High Symbolism: Reason And Emotion
The fifth floor office is quiet and concentrated, suitable for deeply focused thinking. The design is subtly related to the scene depicted by David Hockney in his painting “Still Life on a Glass Table” – it is an expression of the belief that careful observation of the visible world is precious. Here, the tea room specially displays the painting which symbolizes the essence of the space: Hockney’s delicate brushstrokes and treatment of light and shadow portray the moments when people take the time to slow down and self-reflect on their lives. The VIP room adjacent to the tea room offers extra privacy and comfort, with the wide terrace scene of Hockney’s painting “Sur la Terrasse” expressing the interior design’s spirit of openness and cooperation.
The core of the fifth floor is the office where the group’s senior management makes important decisions. The layout is appropriately formal yet comfortable with ample natural light, providing the group with an environment conducive to concentrated focus and considered decision-making.
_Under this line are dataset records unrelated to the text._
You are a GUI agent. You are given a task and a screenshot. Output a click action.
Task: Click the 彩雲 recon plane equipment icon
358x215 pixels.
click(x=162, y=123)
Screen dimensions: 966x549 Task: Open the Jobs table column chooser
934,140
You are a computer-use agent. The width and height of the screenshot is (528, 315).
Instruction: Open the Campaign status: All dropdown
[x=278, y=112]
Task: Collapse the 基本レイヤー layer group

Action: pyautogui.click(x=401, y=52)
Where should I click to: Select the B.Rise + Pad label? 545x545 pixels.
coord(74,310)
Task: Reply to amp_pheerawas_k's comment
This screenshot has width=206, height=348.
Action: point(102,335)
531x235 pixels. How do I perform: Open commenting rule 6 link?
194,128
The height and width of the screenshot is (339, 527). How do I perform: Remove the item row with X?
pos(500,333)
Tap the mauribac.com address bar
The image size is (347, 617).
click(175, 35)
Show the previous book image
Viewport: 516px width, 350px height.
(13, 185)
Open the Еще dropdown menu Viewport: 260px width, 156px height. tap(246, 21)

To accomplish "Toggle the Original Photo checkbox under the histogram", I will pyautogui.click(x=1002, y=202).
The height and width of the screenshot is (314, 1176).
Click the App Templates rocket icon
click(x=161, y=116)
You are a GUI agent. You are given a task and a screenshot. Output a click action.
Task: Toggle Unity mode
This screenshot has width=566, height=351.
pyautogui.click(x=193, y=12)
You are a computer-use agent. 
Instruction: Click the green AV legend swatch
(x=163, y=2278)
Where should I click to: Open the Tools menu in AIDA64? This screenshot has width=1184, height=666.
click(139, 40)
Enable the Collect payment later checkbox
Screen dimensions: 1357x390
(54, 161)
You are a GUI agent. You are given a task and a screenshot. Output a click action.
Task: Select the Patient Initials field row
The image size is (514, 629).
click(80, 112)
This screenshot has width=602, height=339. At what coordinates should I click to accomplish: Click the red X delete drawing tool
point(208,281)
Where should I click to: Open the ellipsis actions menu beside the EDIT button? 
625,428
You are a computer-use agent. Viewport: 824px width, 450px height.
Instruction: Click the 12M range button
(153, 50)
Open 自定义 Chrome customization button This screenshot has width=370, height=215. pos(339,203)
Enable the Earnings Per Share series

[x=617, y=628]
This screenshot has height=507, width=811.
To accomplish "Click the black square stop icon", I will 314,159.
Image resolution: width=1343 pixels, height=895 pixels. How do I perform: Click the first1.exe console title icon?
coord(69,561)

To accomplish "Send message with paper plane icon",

The office’s roof garden offers a verdant, high-altitude oasis in the city for employees. The design is inspired by David Hockney’s Los Angeles paintings of sunshine, water, and architecture when he moved to the United States. Lush plants, rich mosaics and abundant natural light create an oxygen-intoxicating garden with a liberating sense of freedom and openness, providing a unique example of the designer’s intimate understanding of color and light.
The inviting, intimate tea drinking area on the rooftop garden is an ideal spot for a mini-vacation within the bustling city. Elegant designer tables and chairs amongst a luxuriant variety of fragrant flowers and plants create the feeling of being in a beautiful painting. After all, the construction projects undertaken by Tengda are not simply the result of rigorous engineering principles, but also the product of imaginative, creative thinking – and this creativity can be stimulated by the provision of calming yet revitalizing environments.
From Taizhou to Hangzhou, from Cubism to Pop Art, Tales Creative is committed to interior design innovation and creating refined, well-considered spaces for their clients, as evidenced by this latest project for Tengda.